Bastide's proposal to remedy this chaos is called the Unified
Typeface Design (UTD) specification, which is currently in development
at GitHub. It defines two things. The first is a common directory
structure for font project repositories, including the locations of
samples, source files, binaries, style guides and other documentation, as well
as licensing and copyright information. The second element defined in
UTD is a metadata file in YAML format to hold
information that could be scraped and indexed automatically, such as
the exact license, contributors and maintainers, and definitive
project URL.
Bastide listed several potential beneficiaries of the
specification, including font services (such as Open Font Library)

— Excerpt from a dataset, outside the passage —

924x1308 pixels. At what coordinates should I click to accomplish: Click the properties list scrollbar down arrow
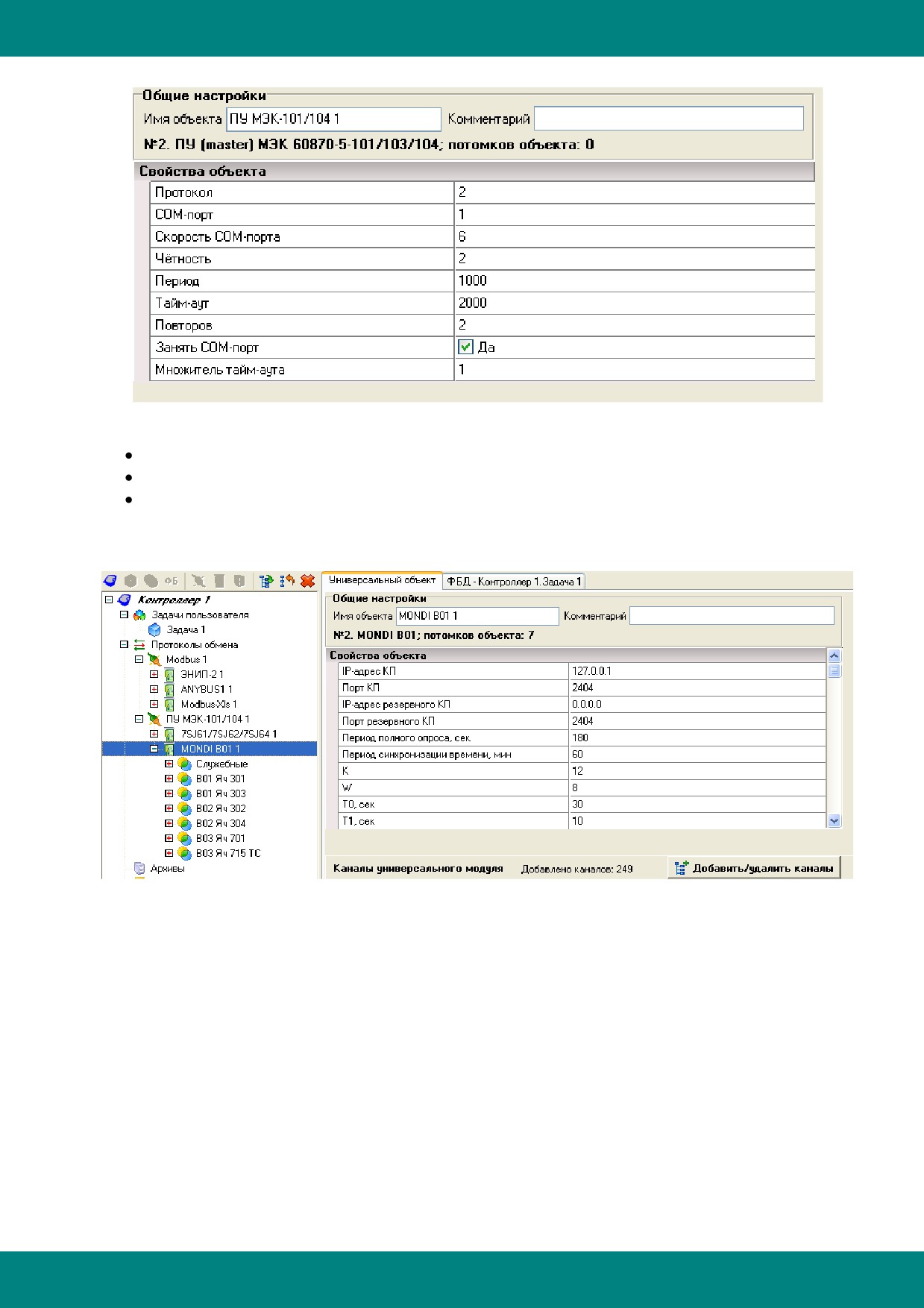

that could index UTD projects automatically and end users, who could
make use of software programs to hunt for fonts more efficiently.
Another potential beneficiary not addressed during the talk itself
would be Linux distributions. Distributions are among the
largest consumers of open fonts (for license compatibility reasons),
but font packaging is currently a haphazard affair.
Every distribution has its own font packaging team, each of which must do
battle with the unorganized and unpredictable state of the individual
font repositories. As a result, most distributions maintain
incomplete wishlists of unpackaged fonts (Fedora's
list includes 82 entries at present). A more predictable
structure like UTD would simplify matters, perhaps even making
automated packaging a possibility.
Publish or perish
The final talk of the conference also concerned font distribution.
Ana Carvalho and Ricardo Lafuente from Manufactura
Independente spoke about the lack of a vibrant "libre font scene"
akin to the active communities often found in other areas of design.
They concluded that one of the major obstacles to a healthy font scene
was the fact that while drawing letters is fun, packaging and
publishing downloadable fonts is usually considered dull. As a
result, many people have half-finished fonts that they have either
given up on or used for one project and never published.
Carvalho and Lafuente's response was to start building a "Foundry
in a Box" software package that graphic designers and other
type-design amateurs could install easily and use to publish small
font projects with the same degree of ease that Wordpress brings to
blogging. Foundry in a Box is still a work in progress, but they have
a running demo called Oxshark
Fontworks. Oxshark hosts font projects started by their friends, but
finished by Carvalho and Lafuente, and the two encouraged others to
submit their own unfinished experiments. "Just don't use us as a dumping
ground," Lafuente asked, perhaps fearing a tidal wave of unfinished projects.
The potential application of all of these new tools was discussed
in the various workshops and birds-of-a-feather (BoF) sessions as
well. For example, Open Font Library is ostensibly an index of open
fonts from anywhere on the web, but in practice it only indexes a
small fraction of the available set. In part that is because finding
and uploading new entries is currently an awkward process. UTD could
simplify that by enabling software to automatically find and tag font
repositories. Foundry in a Box could empower a lot of part-time
designers to share their work, and in doing so provide them with a
UTD-compliant publishing platform. Further out, Metaflop could enable
designers to publish a single weight of a font and let users fatten it
up or slim it down as needed.
Speaking as an occasional font designer myself, I find issues like packaging and
publication to indeed be a mess. They reside right on the border
between fonts' status as data and their status as
software. While design tools like FontForge have made major
advances in recent years, the community has just begun to tackle the
problems that other open source software projects were forced to sort
out years ago. Whether UTD and the other specific solutions discussed
at LGM end up being the eventual solution is, arguably, less important
than the fact that the community is trying to find solutions in the
first place.
[The author wishes to thank Libre Graphics Meeting for assistance with travel to Madrid.]